The bottomline in all this remains, as was held by the Hon. Lady Justice Ang’awa, in MUSA ALULWA  VS.  THE HON. ATTORNEY GENERAL & ANOTHER, NBI HCCC NO. 1597 OF 2000;

“The plaintiff in evidence must provedependency and that the dependantsrelied on the deceased for their upkeepthrough his employment.”

In that particular case, the learned judge declined to make any award for dependency, as there had been no evidence to show how the children were dependant on the deceased.  In arriving at that decision, the court observed that whereas the children were said to have been dependant on the deceased, they lived with his mother.

To my mind, that scenario is comparable to that prevailing in the appeal before me, in which the mother to the deceased lived in Narok, while the deceased was resident at Wamuini, Kitale.  Furthermore, the mother to the deceased is said to have left the deceased when he was 7 years old.

In those circumstances, did the respondent herein adduce evidence to prove the dependency of the mother to the deceased?
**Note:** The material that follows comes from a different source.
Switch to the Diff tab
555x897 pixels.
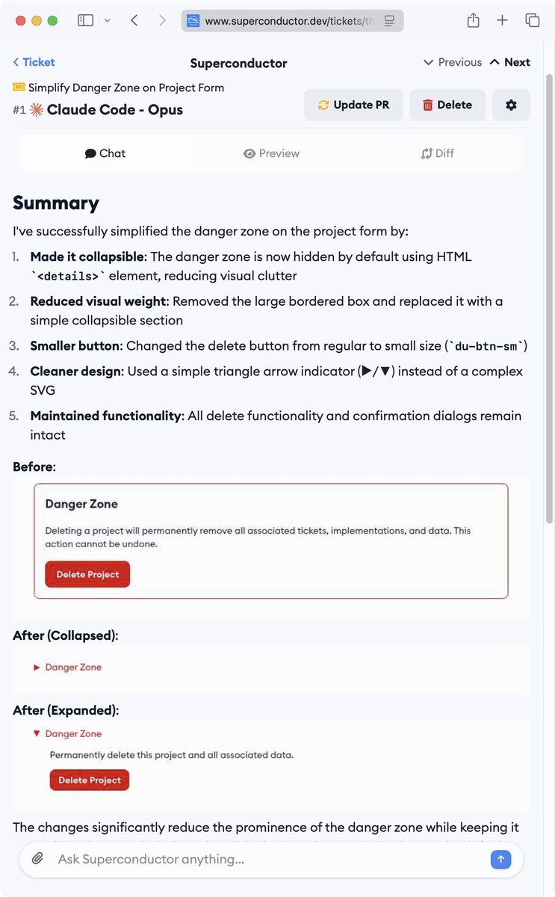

In the case of JOSEPH M. NGALA  VS.  BERNARD NDUSYA & ANOTHER, NBI HCCC NO. 857 OF 1996, the Hon. Mr. Justice A. G.A. Etyang held that the wife to the deceased had deserted him some two years before he died, and was thus not a dependant.

Applying a similar yardstick to this case, I find that unless there was specific proof of the dependency of the mother, who had not seen the son for about twenty-five years, it was not right for the learned trial magistrate to hold, as she did, that;

“The deceased was unmarried andthere was no way he could not assisthis mother.”

In this case, the plaintiff appears to have first testified that the deceased was helping the mother.  But he then went on to say that the deceased did not even know the mother.

As those two statements appear contradictory, whilst they were made back to back, I decided to check the original hand-written records, to ascertain whether there was an error in the typed record of appeal.  At page 28 of the hand-written record, I found that the plaintiff was shown as having said;

“He was not assisting the mother.  He did noteven know her.”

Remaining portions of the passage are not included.